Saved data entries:
↓↓↓

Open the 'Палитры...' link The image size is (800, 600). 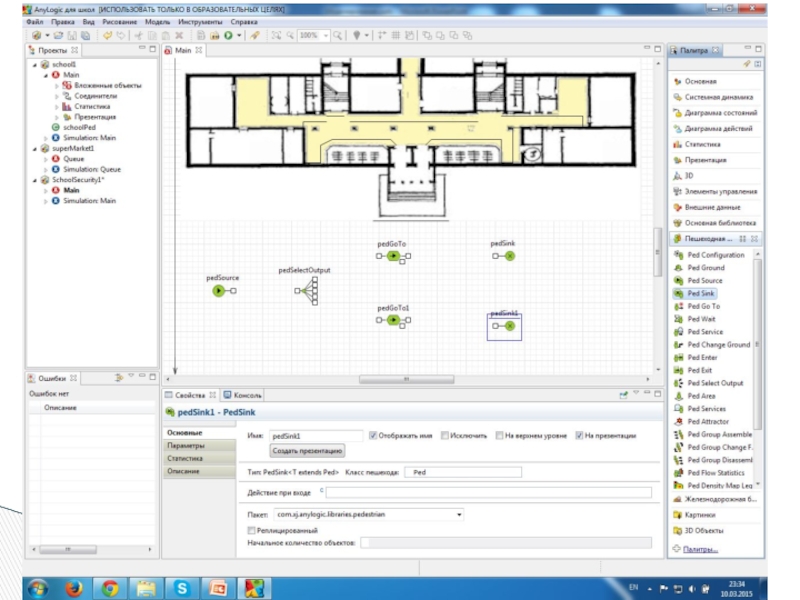[700, 549]
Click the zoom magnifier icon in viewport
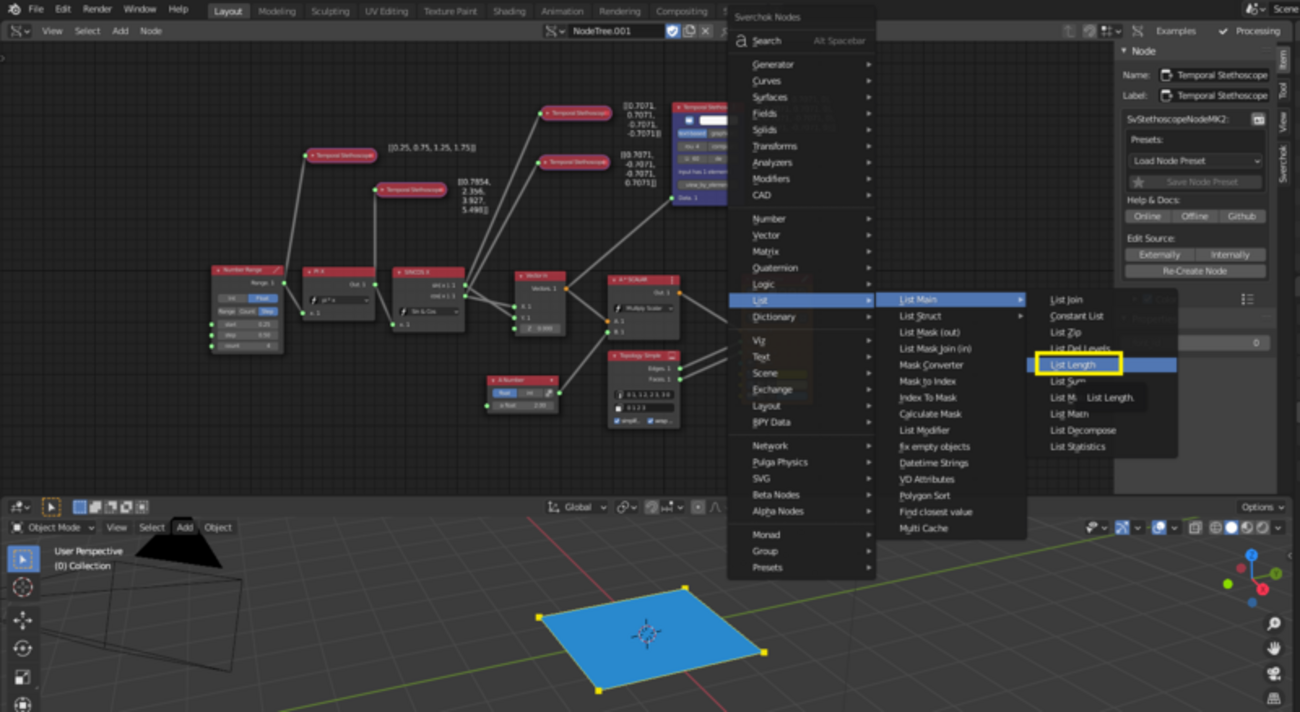Screen dimensions: 1300x712 pos(1274,624)
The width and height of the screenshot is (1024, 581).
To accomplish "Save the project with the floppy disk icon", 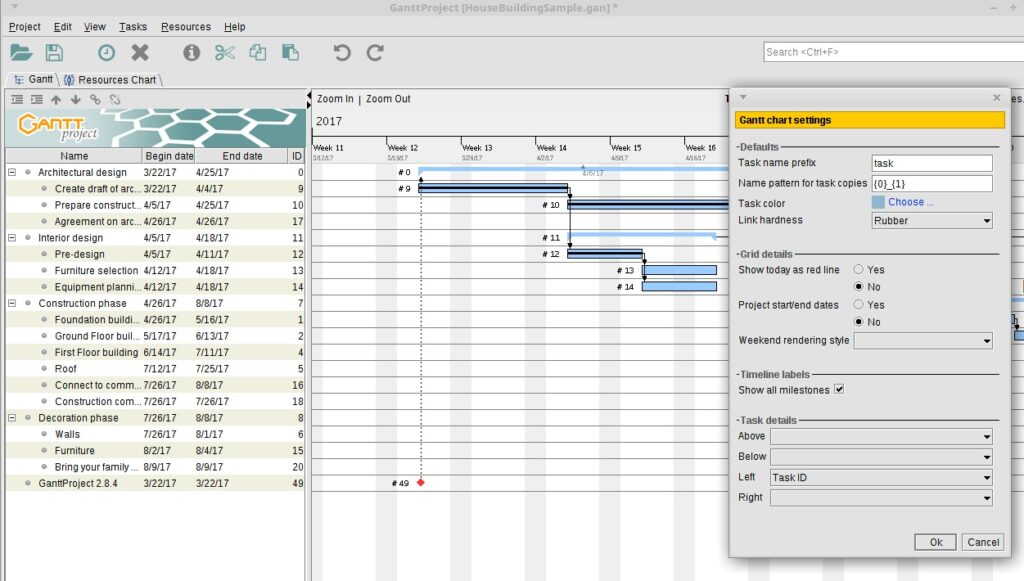I will click(54, 52).
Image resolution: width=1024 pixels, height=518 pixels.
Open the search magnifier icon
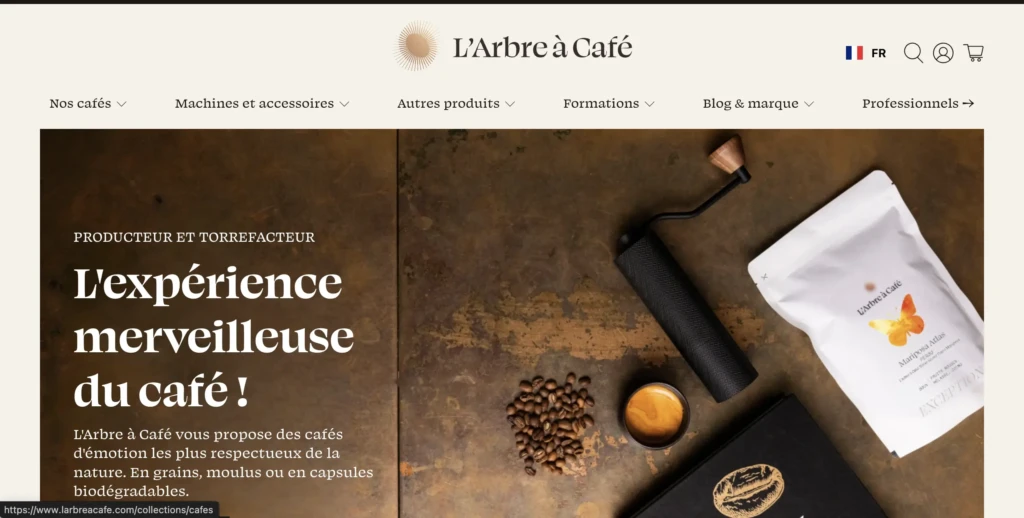913,53
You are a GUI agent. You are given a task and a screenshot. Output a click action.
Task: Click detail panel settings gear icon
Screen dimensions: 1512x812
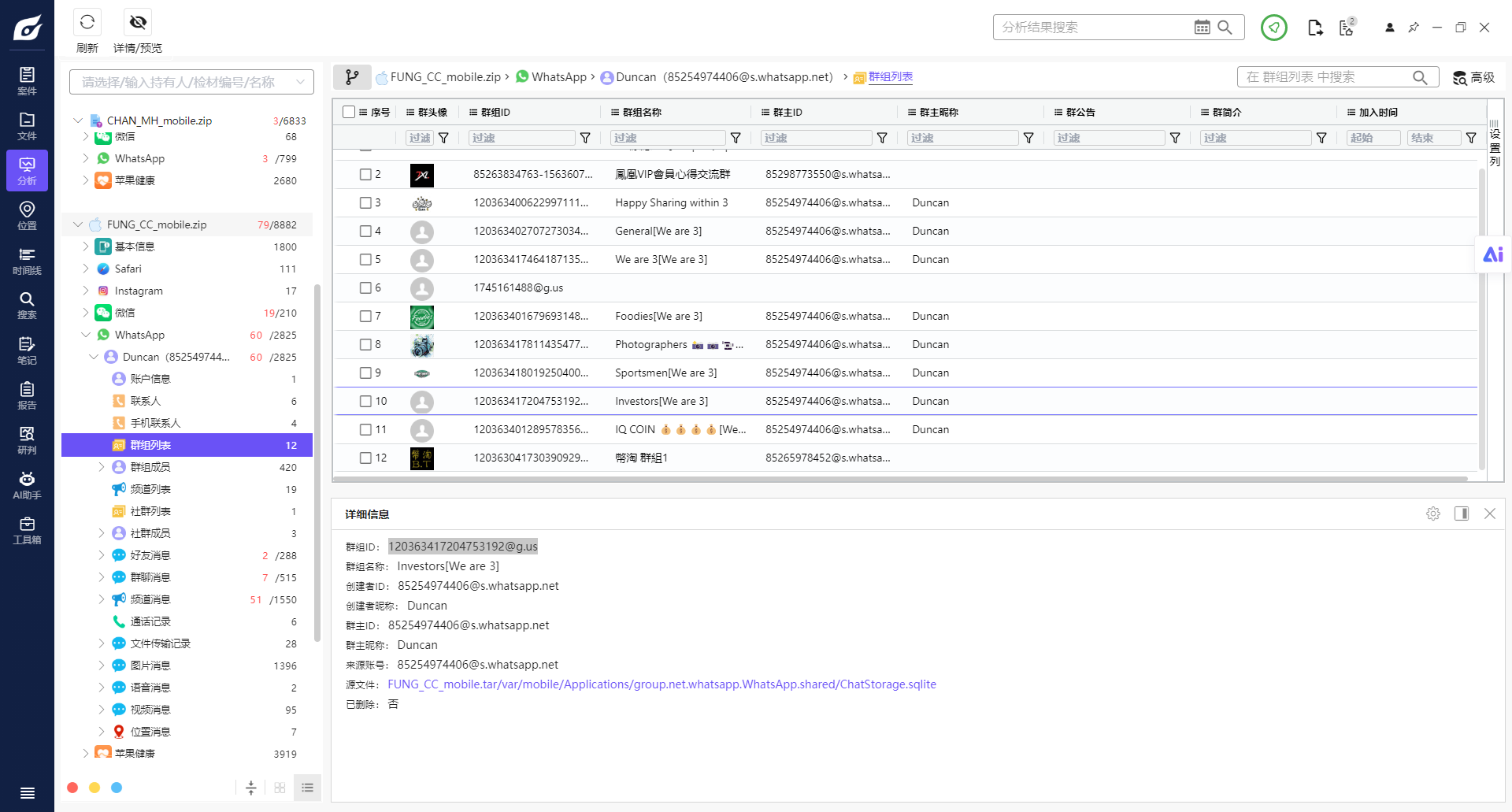pos(1433,514)
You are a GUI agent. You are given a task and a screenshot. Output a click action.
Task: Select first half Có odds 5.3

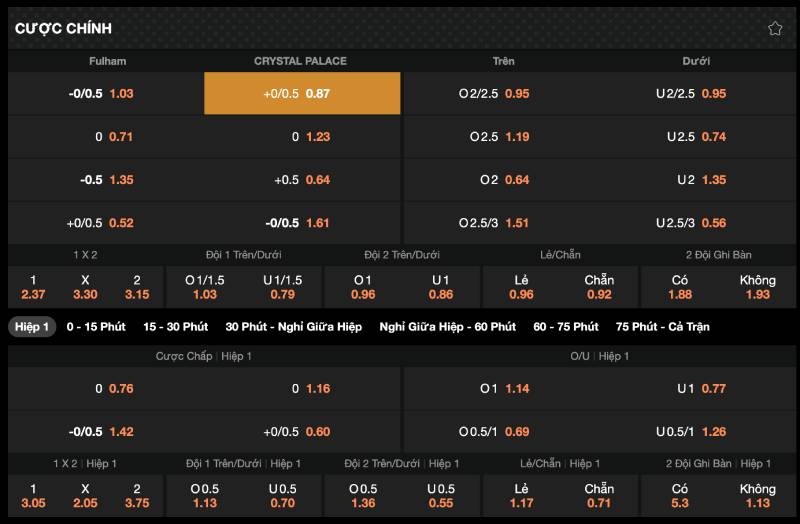679,495
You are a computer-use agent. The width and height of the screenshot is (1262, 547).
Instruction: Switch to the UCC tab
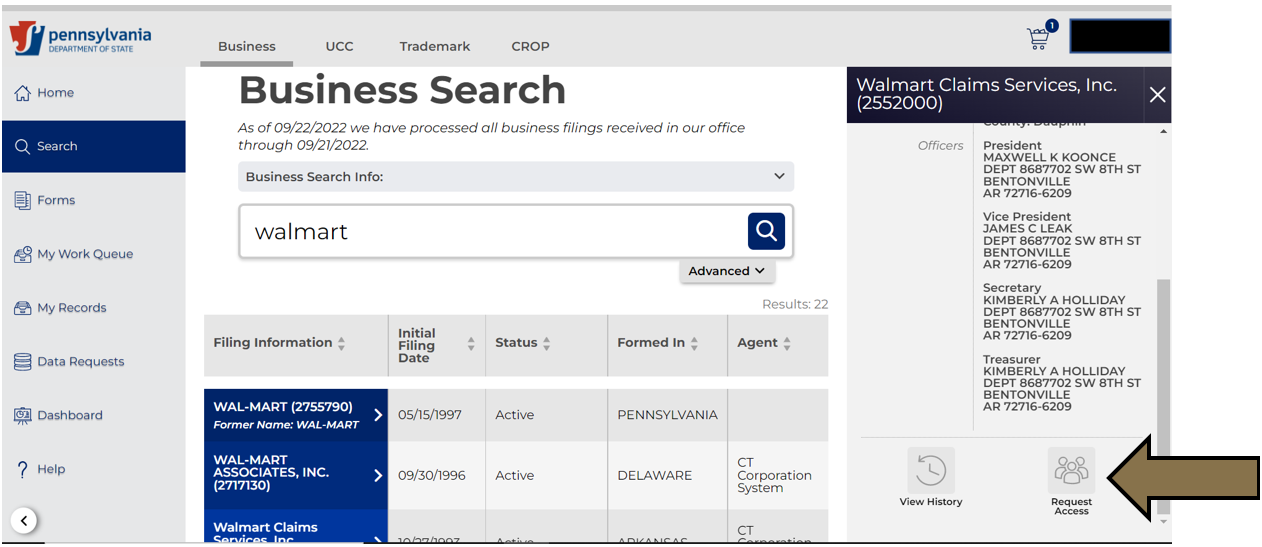click(x=339, y=46)
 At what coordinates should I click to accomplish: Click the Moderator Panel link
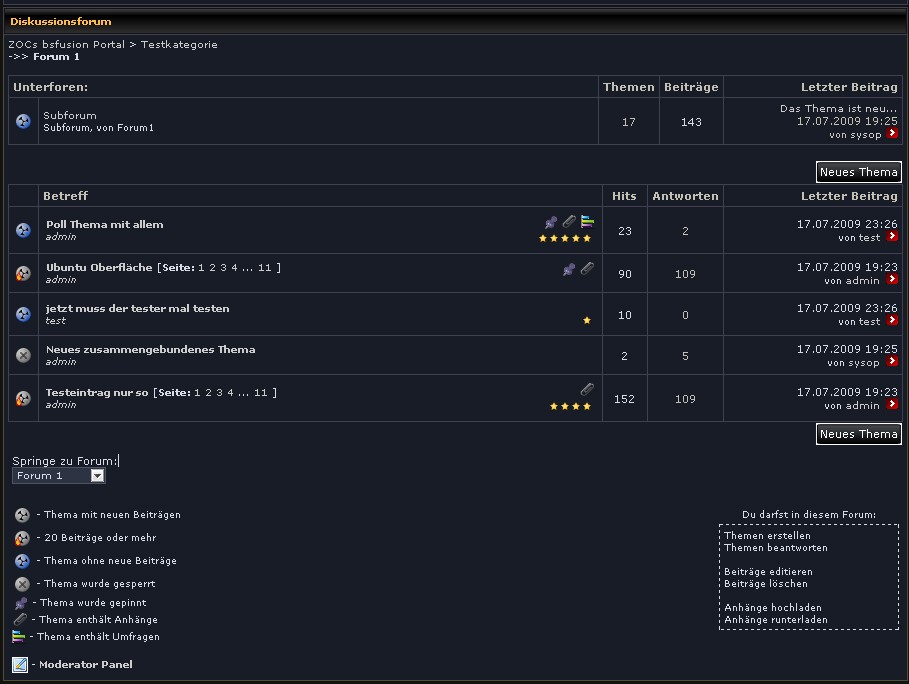(85, 664)
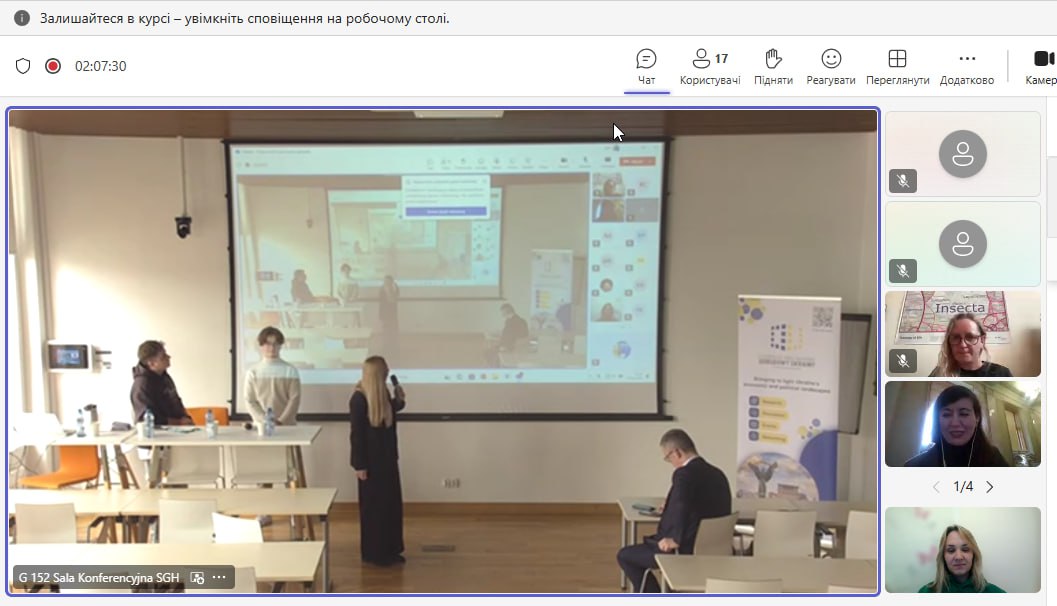Viewport: 1057px width, 606px height.
Task: Click muted mic icon on Insecta participant tile
Action: [902, 361]
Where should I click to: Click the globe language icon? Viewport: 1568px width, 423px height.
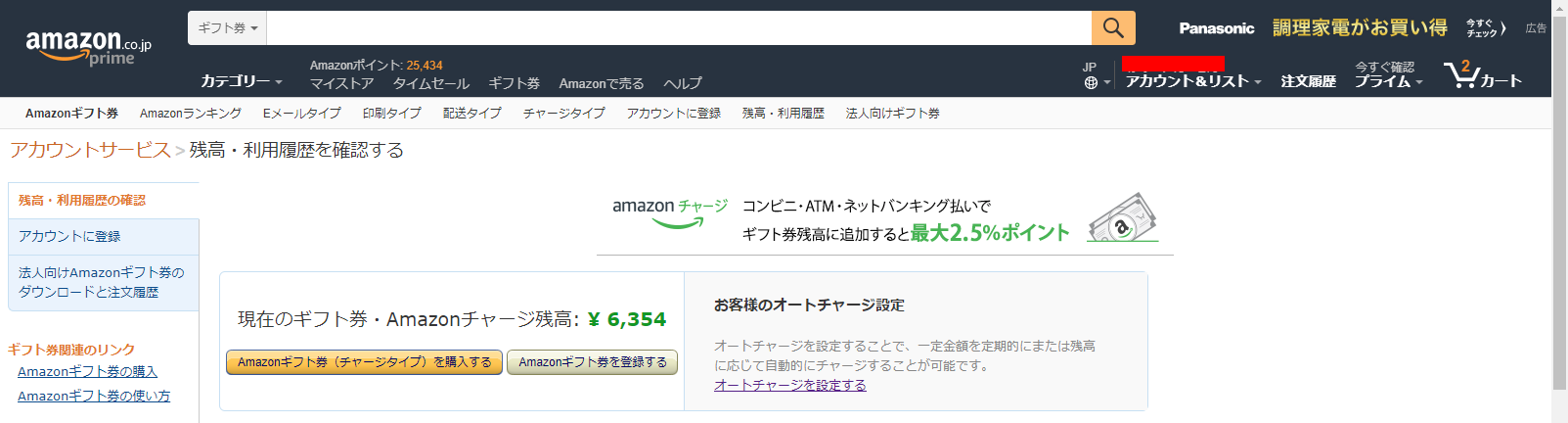1091,83
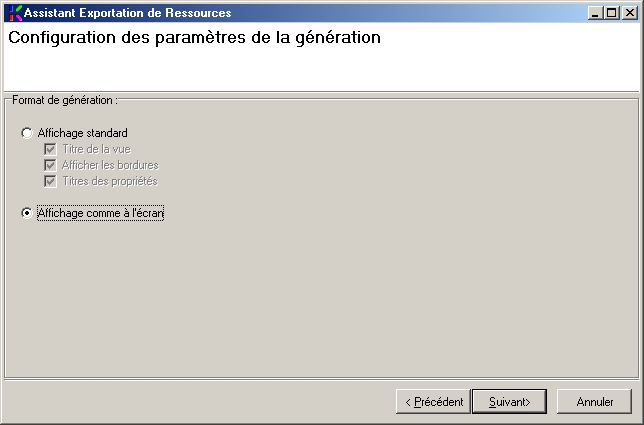Click the Format de génération group label

click(x=64, y=100)
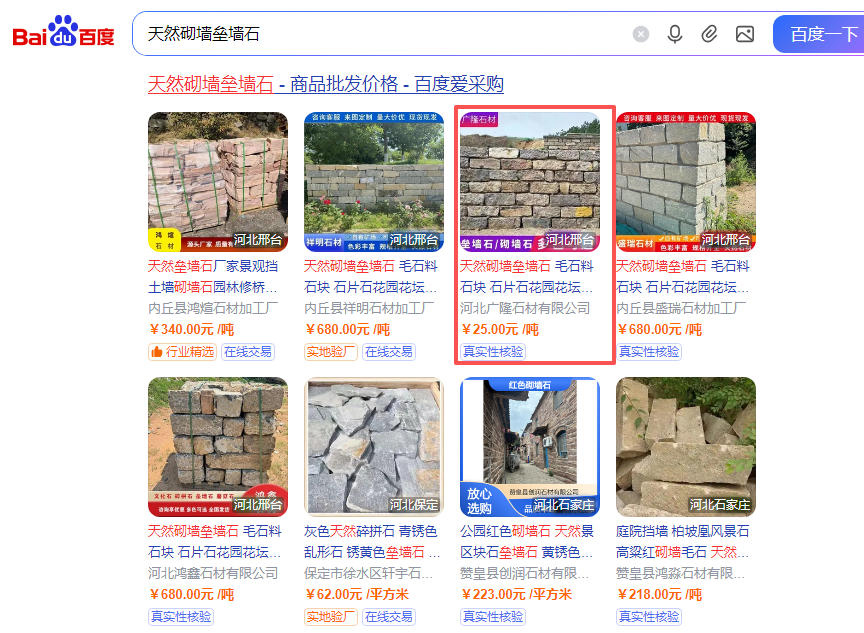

↑↑↑

● Work instruction: Write out exactly the lines from the line holding "You are a computer-use" through the last line of the records above, inclusive, and nothing more. Leave out the pictures.

● Completed exercise:
You are a computer-use agent. The width and height of the screenshot is (1262, 547).
Instruction: Switch to the UCC tab
click(x=339, y=46)
 At what coordinates should I click to accomplish: Click the Moderator Panel link
(85, 664)
Viewport: 1057px width, 606px height.
Task: Click muted mic icon on Insecta participant tile
Action: [902, 361]
Where should I click to: Click the globe language icon? Viewport: 1568px width, 423px height.
1091,83
Click the Format de génération group label

click(x=64, y=100)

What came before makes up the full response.